WORK INSTRUCTION :: Decide whether each statement below agrees with the excerpt on biotechnology. Answer yes or no and quote the deciding words. 1. Bess expects this brave new world to arrive around 2050. 2. The machinery and materials will be rare and expensive, as with nuclear weaponry. 3. Bess names Ray Kurzweil as a writer who has tended toward technological determinism.

EXCERPT TO READ ::
++++++++++++++++++++

In an excellent Vox Q&A conducted by Sean Illing, Michael Bess, author of Our Grandchildren Redesignedbelieves the ETA for this brave new world is 2050 or so. He fears the possibility of a whole new different level of wealth inequality, but he doesn’t think we should be overly deterministic about the effects of these technologies, arguing we can consciously direct their course despite not really having the time to get ahead of the onrushing problems.

In a perfectly flat world, sure. In a globe filled with competing states and corporations and groups and individuals, however, there will be no consensus. Some actors will push the envelope, hoping for an edge, and others may react in kind. This dynamic will be especially true since the machinery and materials won’t be rare, expensive and closely held, like in the case of nuclear weaponry. As Freeman Dyson has written: “These games will be messy and possibly dangerous.”

An excerpt:

Sean Illing:

And this revolution in biotechnology, in the ability to tinker with the human genome and alter our own biology, is coming whether we want it to or not, right?

Michael Bess:

It is, but I’m always careful about saying that, because I don’t want to fall into technological determinism. Some of the writers like Ray Kurzweil, the American inventor and futurist, have tended to do that. They say it’s coming whether we like it or not, and we need to adapt ourselves to it.

++++++++++++++++++++

STORED DATA ::
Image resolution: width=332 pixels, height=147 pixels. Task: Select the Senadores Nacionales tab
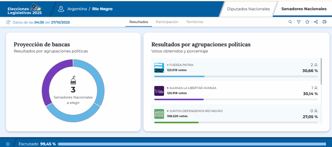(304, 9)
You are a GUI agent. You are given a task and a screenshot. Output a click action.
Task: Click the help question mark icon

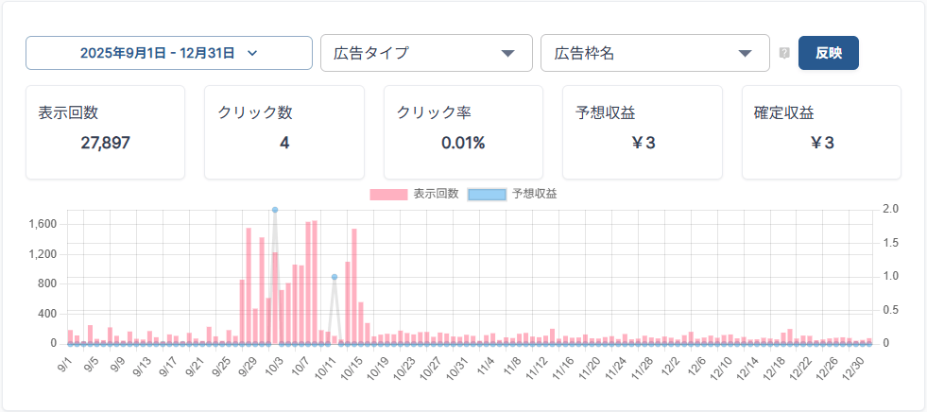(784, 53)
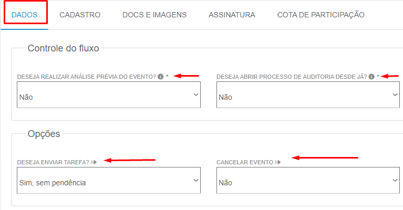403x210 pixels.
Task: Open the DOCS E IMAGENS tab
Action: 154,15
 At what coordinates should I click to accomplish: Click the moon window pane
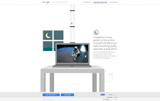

++++++++++++++++++++

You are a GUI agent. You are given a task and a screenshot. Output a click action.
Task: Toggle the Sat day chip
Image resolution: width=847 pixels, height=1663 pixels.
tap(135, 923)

++++++++++++++++++++

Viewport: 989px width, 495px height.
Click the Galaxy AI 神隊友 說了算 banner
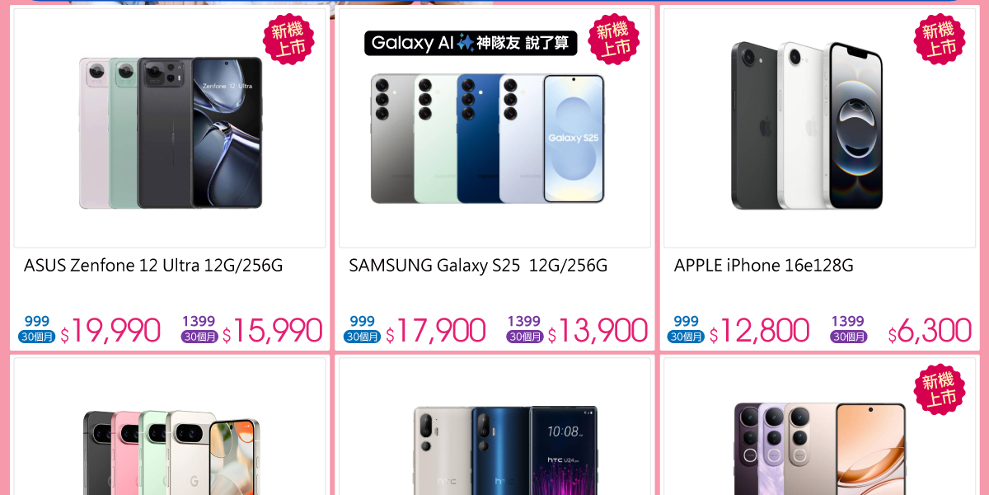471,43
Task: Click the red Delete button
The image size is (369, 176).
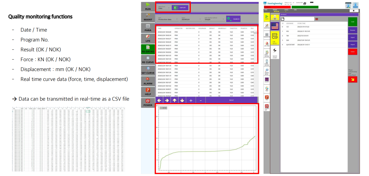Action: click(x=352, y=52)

++++++++++++++++++++

EXERCISE OUTPUT ::
1. Yes: "believes the ETA for this brave new world is 2050 or so"
2. No: "the machinery and materials won’t be rare, expensive and closely held, like in the case of nuclear weaponry"
3. Yes: "Some of the writers like Ray Kurzweil, the American inventor and futurist, have tended to do that."